Here are my two favourite quince recipes. If quinces are in season in your part of the woods, take advantage now, because the season is so sadly short:
Poached quinces (thanks, Stephanie Alexander!)
enough water to cover them generously in a oven-proof casserole with a tight-fitting lid
sugar to taste
1 vanilla bean
juice of 1 lemon
- Juice the lemon and half fill the pot with fresh water.
- Wash and peel the quinces - any tell-tale spots on the surface mean that the flesh underneath is discoloured, so choose quinces carefully when buying.
- Slice the quinces into large-ish pieces (as much as you can with these lumpy, misshapen fruits) and drop them into the acidulated water. Stepahnie says to tie the cores into a piece of muslin and drop it into the water as well but I never do (I think this makes the resulting poaching liquid much thicker as the cores contain much pectin).
- Add sugar to taste - perhaps 1/2 - 1 cup, depending on your taste. I try not to put too much sugar in mine as I know I'll be eating them with other, sweeter things, like icecream! or in cakes. I like the tartness to be not too sweet.
- Add more water until the quinces are generously covered, but not so that the dish is filled right to the brim - it may boil over if you aren't careful, making a huge mess.

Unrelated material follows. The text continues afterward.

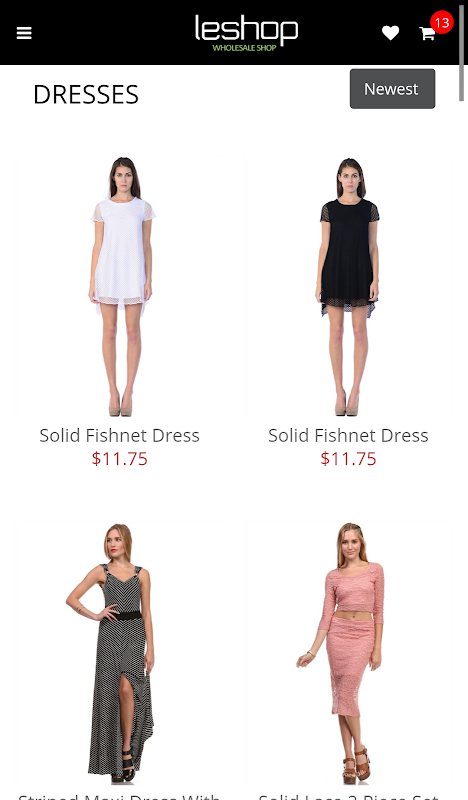
Task: Open the hamburger navigation menu
Action: coord(24,33)
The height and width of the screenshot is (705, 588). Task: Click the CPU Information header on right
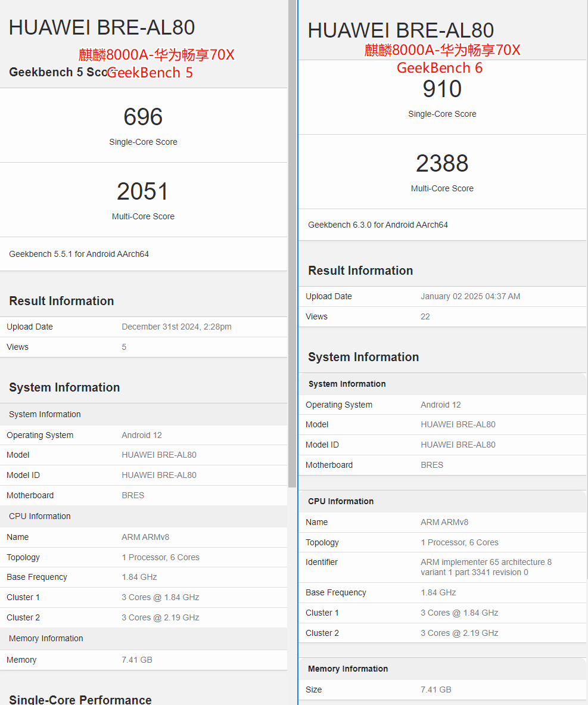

- Split the vanilla bean in half and add it to the quinces.
- Bring to the boil on the stovetop, then carefully transfer to the oven, where you can cook the lovelies for at least 3 or so hours at a low to medium heat. Check them every once in a while and maybe baste the top slices or gently turn the pieces (as they cook they get quite soft). Take them out when their colour pleases you. They miraculously change from cream to palest pink to rosy red then onto crimson - I like mine a deep crimson. One day I forgot about a batch I had in the oven and when I took them out they were almost black, but they still tasted great.
- Poached quinces will keep in the fridge for ages, and are extremely versatile for those many moments when you want both sweetness and tartness - porridge with brown sugar, icecream, pannacotta, in cakes and tarts etc etc.
Quince and almond cake (with thanks to Anneka Manning's Good Food)
100g softened unsalted butter
1/2 cup castor sugar
1/3 cup plain flour
1 tsp baking powder
1 cup almond meal
1 cup poached quinces, plus more slices for the top of the cake
few tablespoons of liquid from the poached quinces, or apricot jam, for glazing
- Heat oven to 170°C. Line a springform baking tin - Anneka suggests 20cm, but I like to use an 18cm tin, just because I like the look of small, high cakes.
- Cream butter and sugar together until pale and creamy. Beat in eggs one at a time.
- Sift together the flour and baking powder, and stir in the almond meal. Use a large metal spoon to fold dry ingredients into butter mixture.
- Slice the cup of quinces into thinnish slices (about 3 or 4 mm thick) and then fold into cake mixture.
- Pour batter into prepared tin and smooth the surface a little. Slice remaining quinces to an equal thickness and arrange (patterned or as you please) on the top of the batter.
- Bake for 40 minutes or until it can be cleanly skewered. Let cool for a few minutes before removing the outside of the tin.
- Warm the quince liquid or jam in a small saucepan and brush lovingly over the top of the cake to glaze. The liquid will mostly soak in but will still give a wonderful warm glow to the cake.
This cake is made to be eaten warm, with cream, for afternoon tea, or for after dinner, or actually for anytime at all. It rarely lasts longer than a day in our house as it is one of the few cakes that we all love. In fact, I shall be making another one tomorrow, the last one was so good!